Chyba nie zrozumiałeś, albo po prostu nie masz pojęcia o świecie w jakim żyjesz. Sprawdź w Sieci, co to "polityka historyczna". To troska władz danego państwa o jak najlepszy wizerunek jego obywateli na świecie. Czy Francuzi, na czele z którymś ichnim prezydentem, którzy w czasie rządów Vichy wydali Niemcom kilkadziesiąt tysięcy Żydów na zagładę cokolwiek o tym wspominają? Nie. A w Polsce dwóch prezydentów przeprosiło za to, że Polacy "masowo" ich mordowali. Francuzi są dumni, że są Francuzami, a nie siebie oczerniają, a jeśli Amerykanie (holyłut) w karykaturalny sposób przedstawiają Amerykanów to tylko tych z południa. Rosjanie też są dumni z tego, że są Rosjanami mimo tego, że nie wszystkim wiedzie się najlepiej.
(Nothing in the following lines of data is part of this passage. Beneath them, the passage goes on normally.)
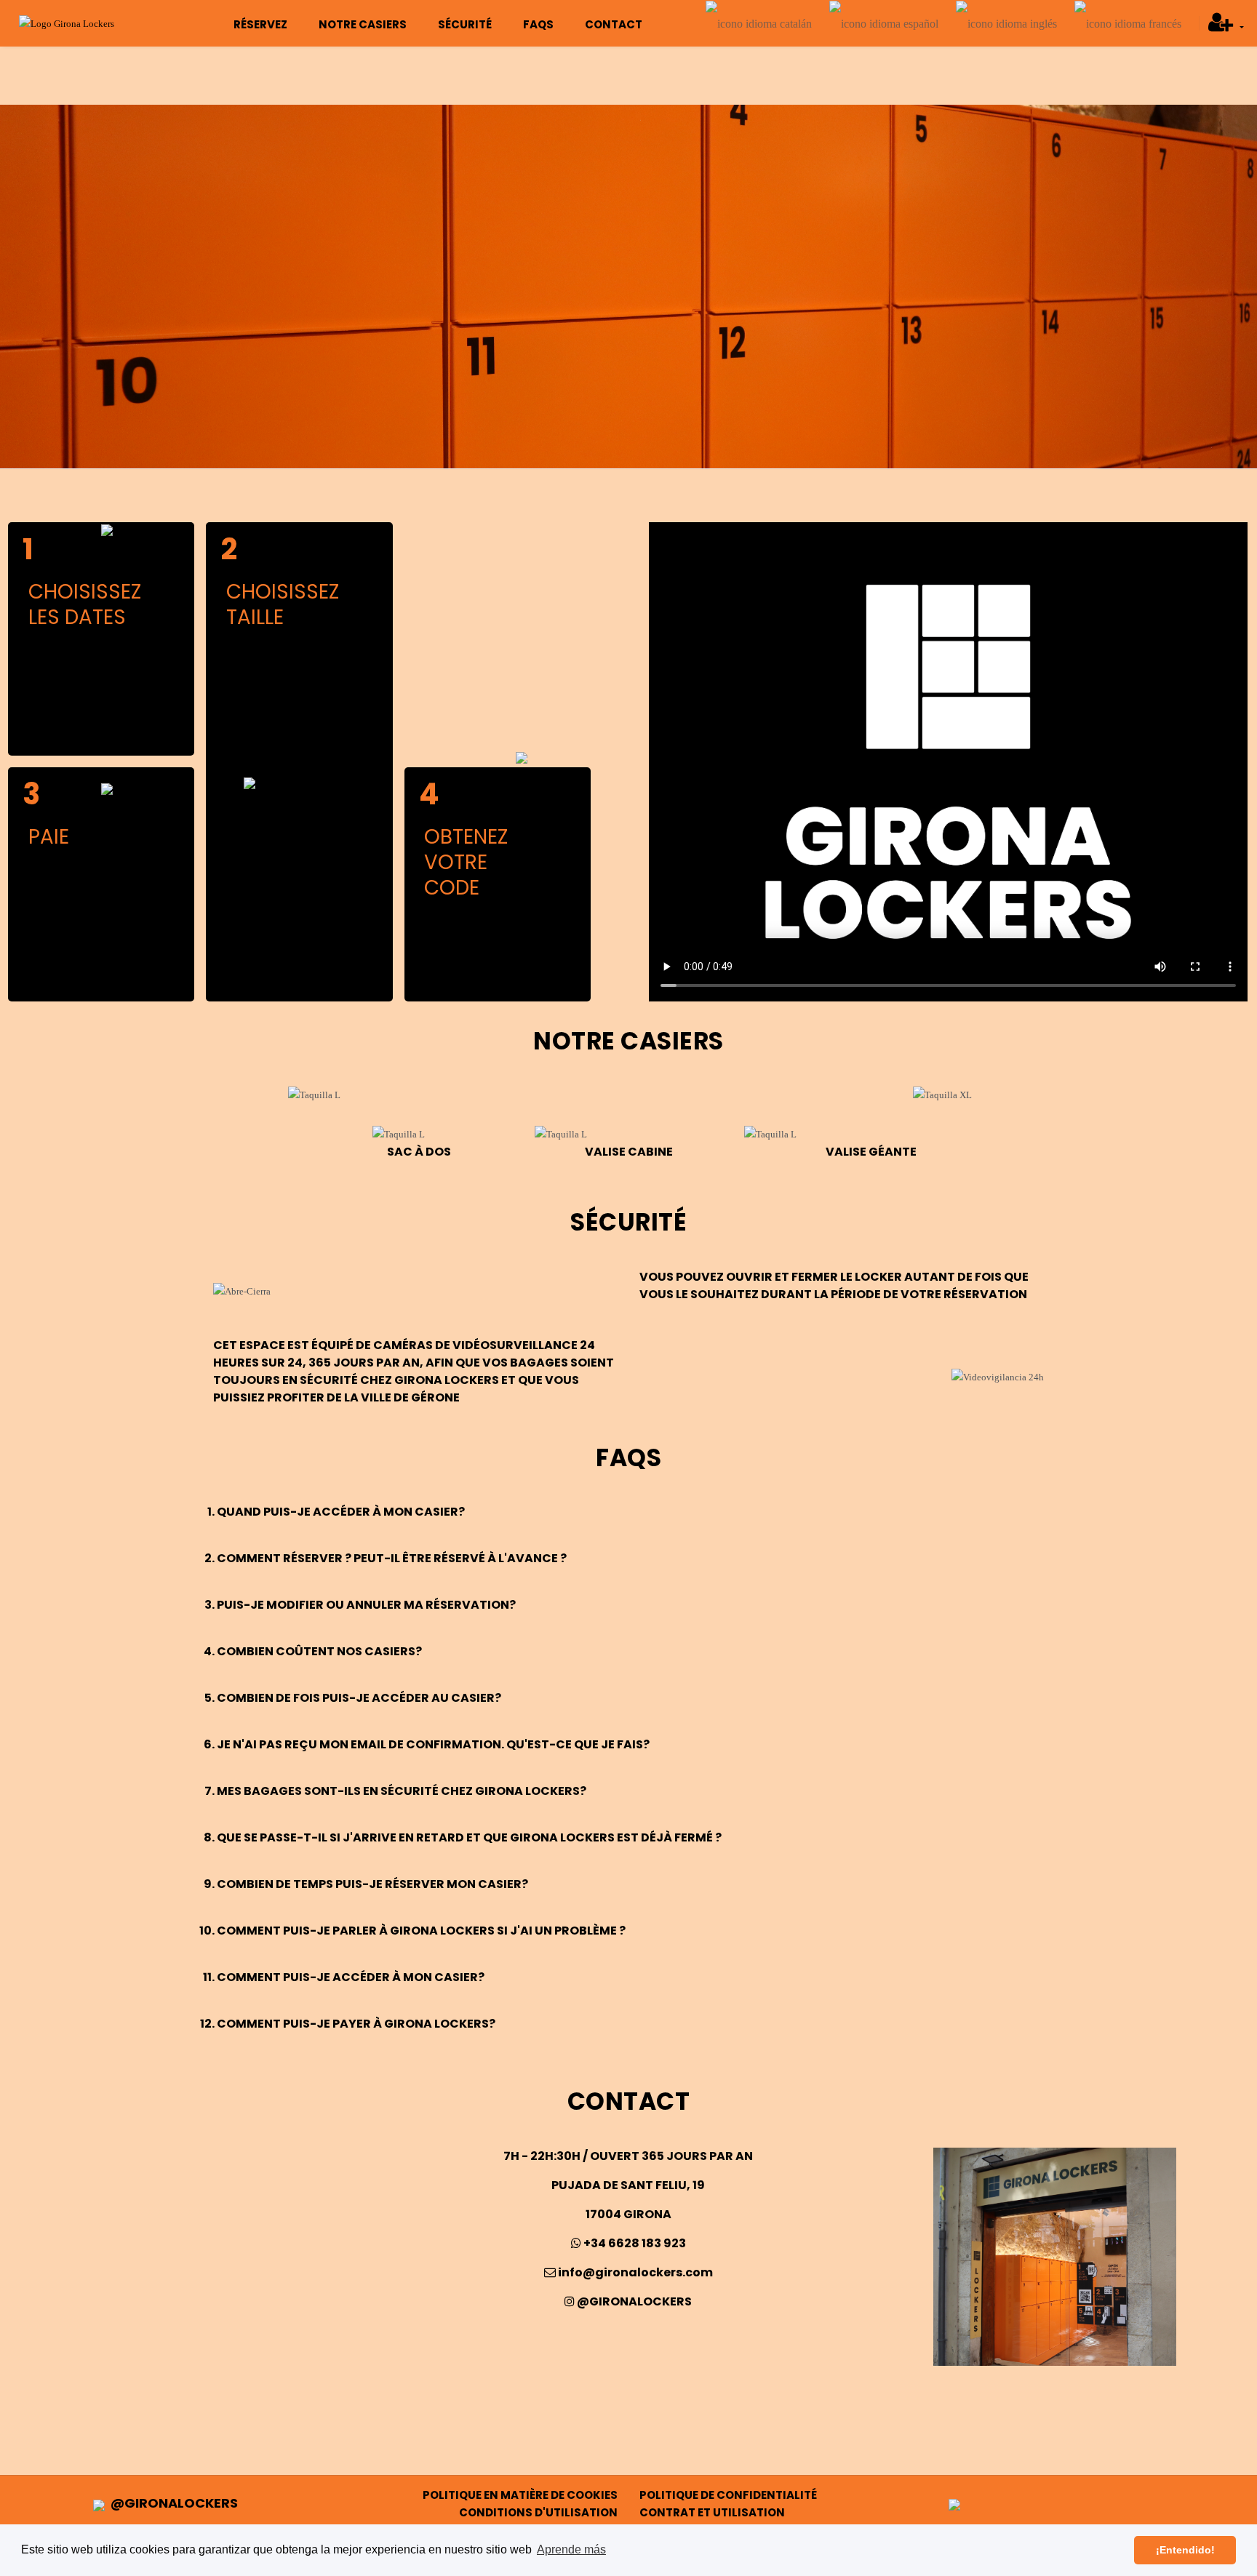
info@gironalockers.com (634, 2272)
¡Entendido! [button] (1185, 2550)
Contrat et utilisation (712, 2512)
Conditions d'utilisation (538, 2512)
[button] (1226, 26)
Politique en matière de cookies (520, 2495)
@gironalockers (633, 2301)
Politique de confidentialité (728, 2495)
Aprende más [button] (571, 2549)
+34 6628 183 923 (633, 2243)
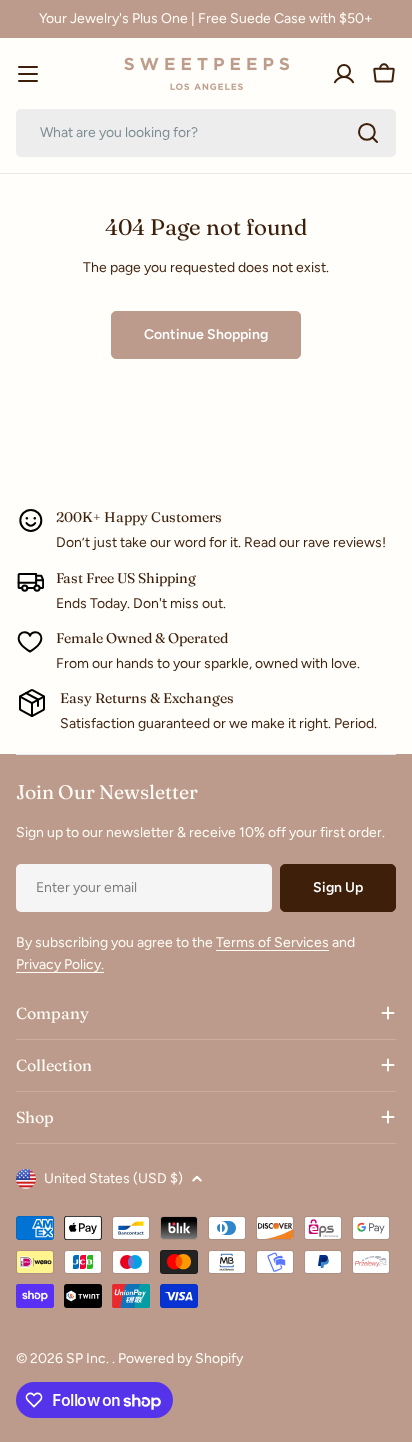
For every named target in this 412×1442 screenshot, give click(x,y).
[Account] (344, 74)
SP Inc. (89, 1358)
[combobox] (206, 133)
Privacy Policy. (60, 964)
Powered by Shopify (180, 1358)
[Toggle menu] (28, 74)
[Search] (368, 133)
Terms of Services (272, 942)
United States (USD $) (113, 1178)
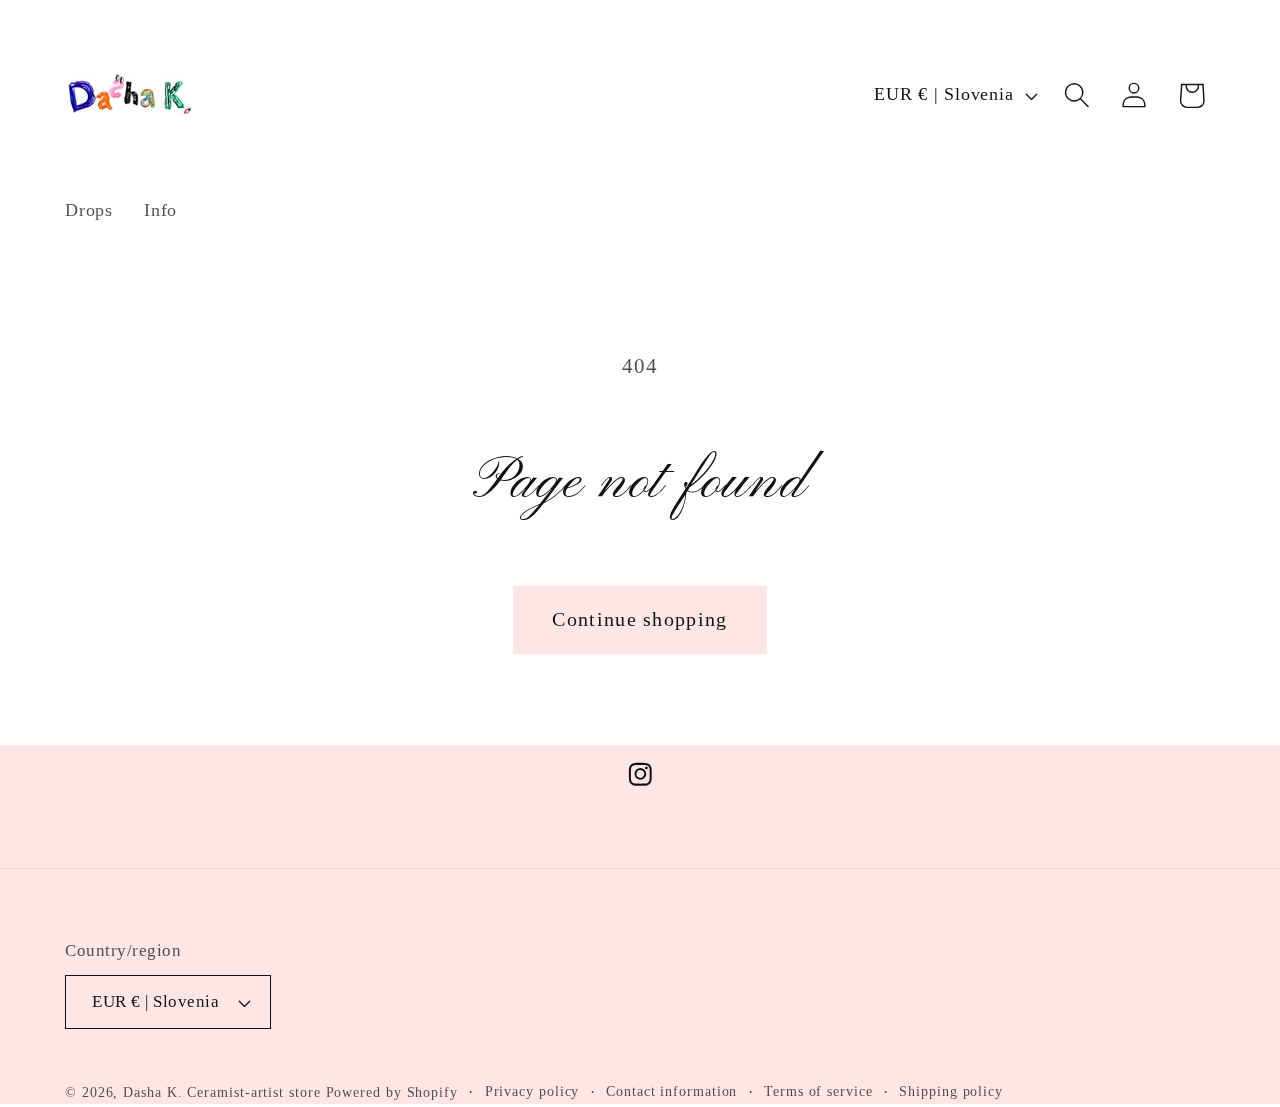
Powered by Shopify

Ale mają wpajane, że żyją w największym państwie na świecie, którego boi się cały świat, pokazuje się, że mają piękne kobiety, pierwszego człowieka w kosmosie itd. I SĄ DUMNI. W Polsce niemal wszystkie media (jak i polskojęzyczni "politycy") są w rękach obcych i Polaków od małego tresuje się w przekonaniu, że są nic nie warci, mają wszystkich przepraszać, Żydów, a ostatnio Ukraińców za akcję "Wisła", że bez Ch.jni Europejskiej zginą marnie, bo to takie katolickie, ciemne masy. Nie mówi się o potędze i świetności Rzeczypospolitej, bo komu to jest na rękę, skoro taki Polaczek pojedzie do bauera zbierać szparagi i ogórki za 1/3 stawki Niemca i jeszcze będzie dumny.

JackHolborn

I jeszcze jedna rzecz. Słowo "Polskę" piszemy z dużej litery, bo to nasza Ojczyzna. To Ty oczerniasz ziemię, która Cię wykarmiła takim pogardliwym podejściem. Bez odbioru.

JackHolborn

Nie pisz o "naszej" ojczyźnie. Moją ojczyzną jest cały świat. Moim bratem jest ukrainiec, rosjanin, niemiec, sudańczyk, palestyńczyk i każdy porządny człowiek każdej narodowości. Natomiast ty jesteś małym zakompleksionym polaczkiem, rakiem tego świata, śmieciem który należy zutylizować. Jeśli chcesz zrobić coś dla swojego kraju to się nie rozmnażaj.

BartasBartas

Mam nadzieję, że "ukrainiec, rosjanin, niemiec, sudańczyk, palestyńczyk"przerobią Ci dupsko, że szok.

użytkownik usunięty
Sherman86

Moim zdaniem "Aloha" brzmi bardzo niepoważnie. Jak tytuł filmu klasy Z.